Exercise brief: With the pictures left out, copy the records below exactly from the first line down to the line holding "This screenshot has height=896, width=1368.", and include that line.

Provided entries:
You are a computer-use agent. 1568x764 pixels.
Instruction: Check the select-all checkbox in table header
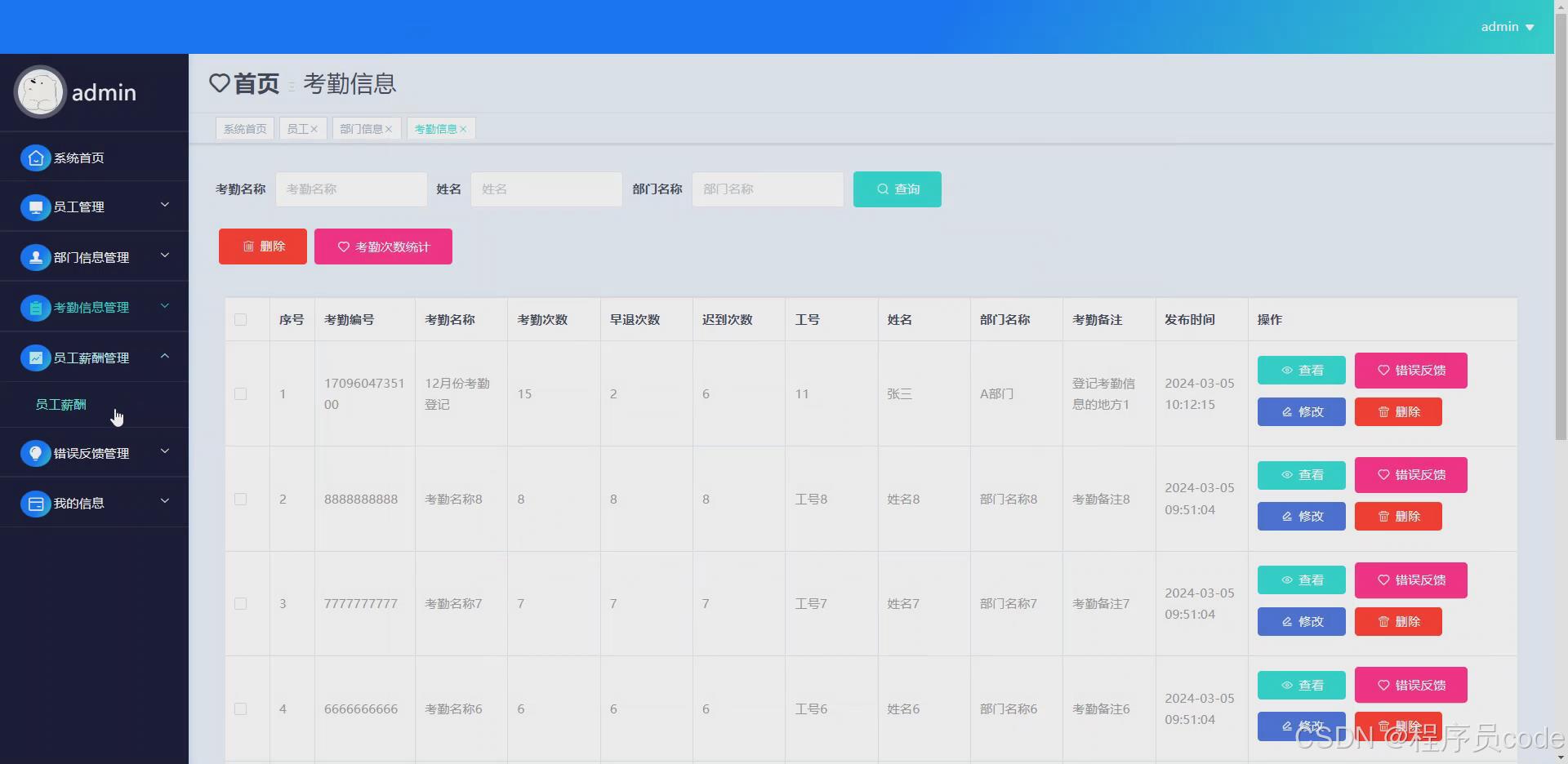point(240,320)
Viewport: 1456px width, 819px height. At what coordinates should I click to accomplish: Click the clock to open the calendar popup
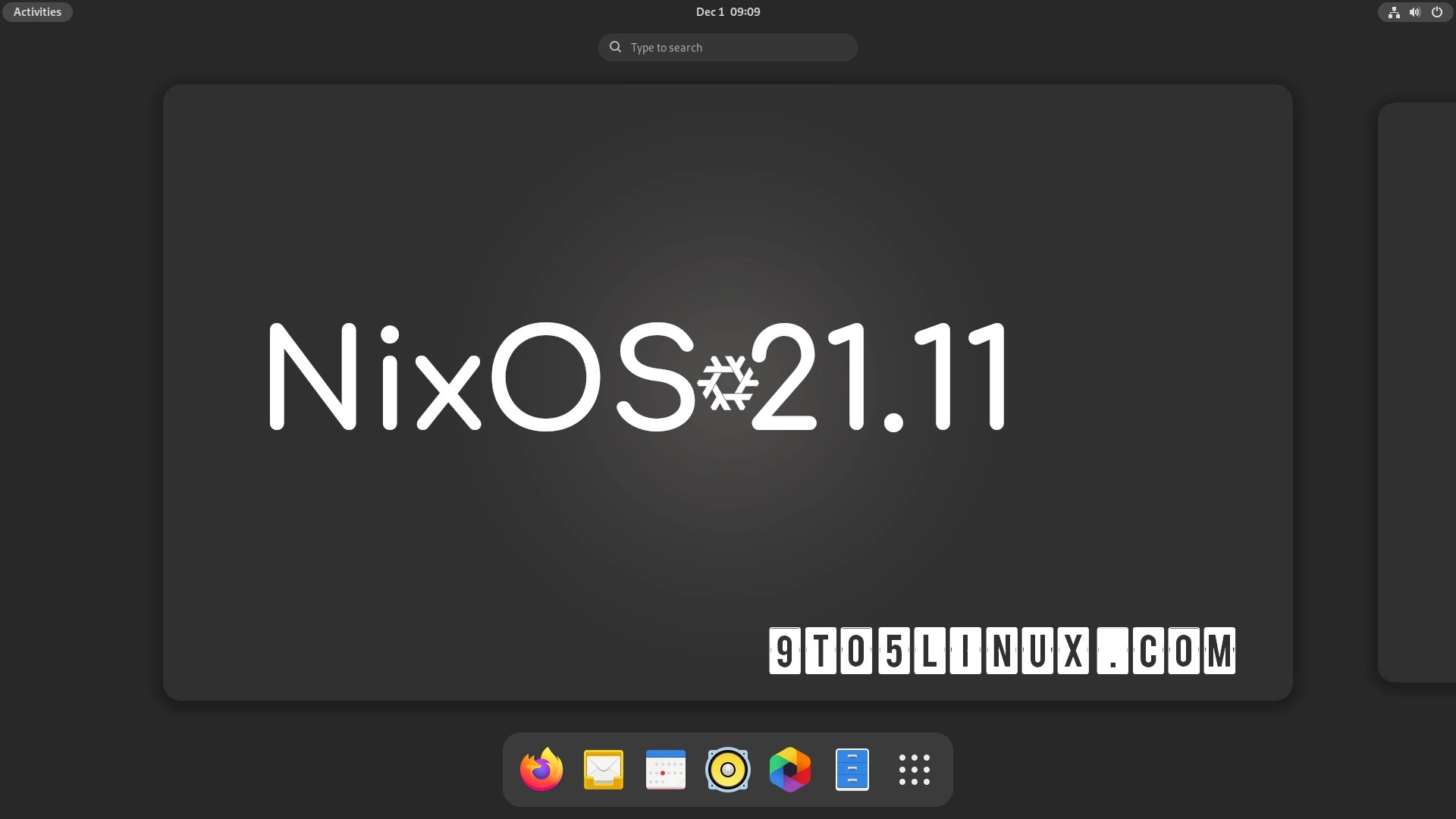click(x=727, y=11)
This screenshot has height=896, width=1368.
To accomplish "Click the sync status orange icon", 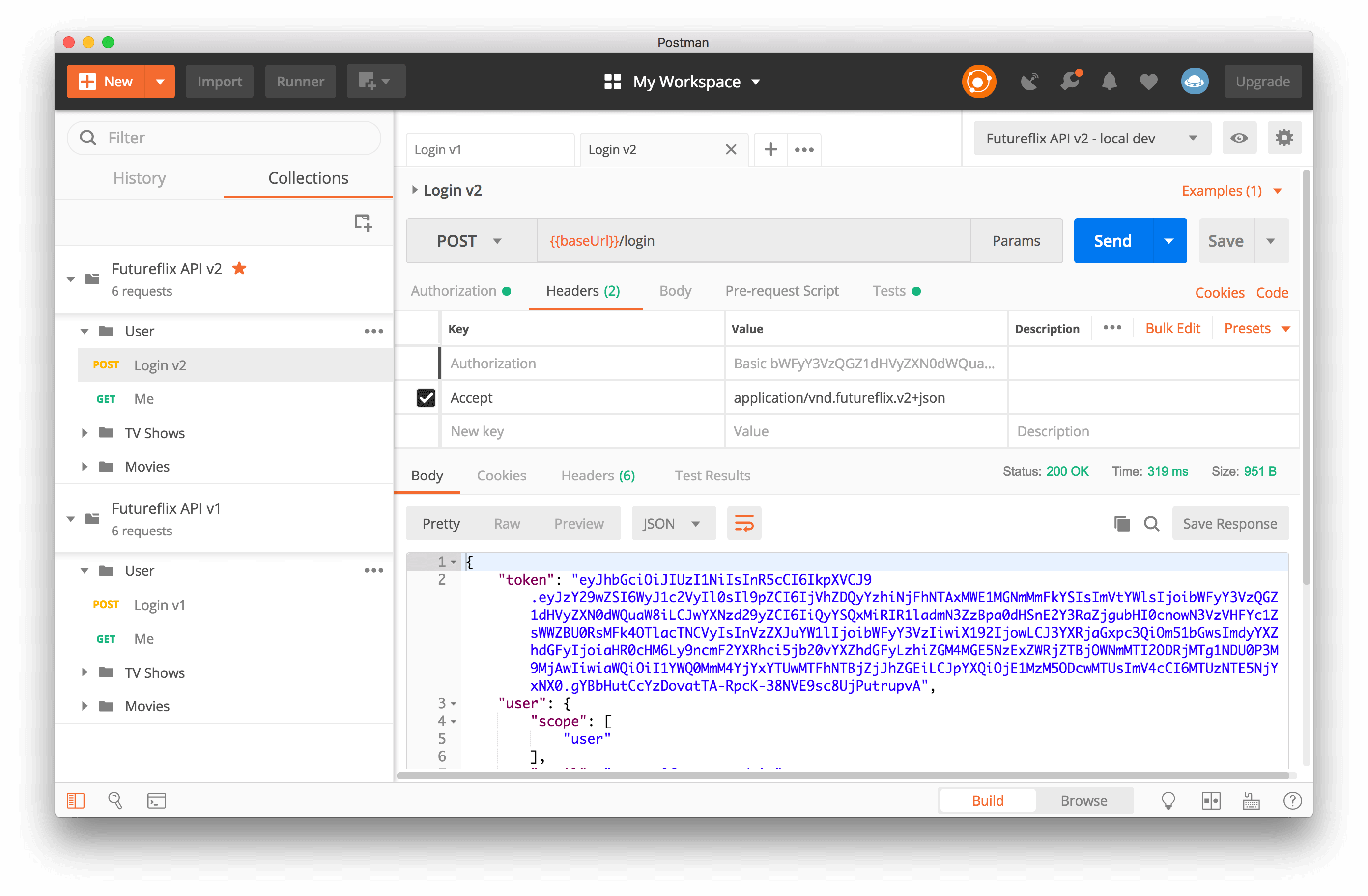I will click(978, 82).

Result for this exercise:
You are a computer-use agent. 1568x764 pixels.
Instruction: Check the select-all checkbox in table header
point(240,320)
Viewport: 1456px width, 819px height. At what coordinates should I click to accomplish: Click the clock to open the calendar popup
click(x=727, y=11)
This screenshot has height=896, width=1368.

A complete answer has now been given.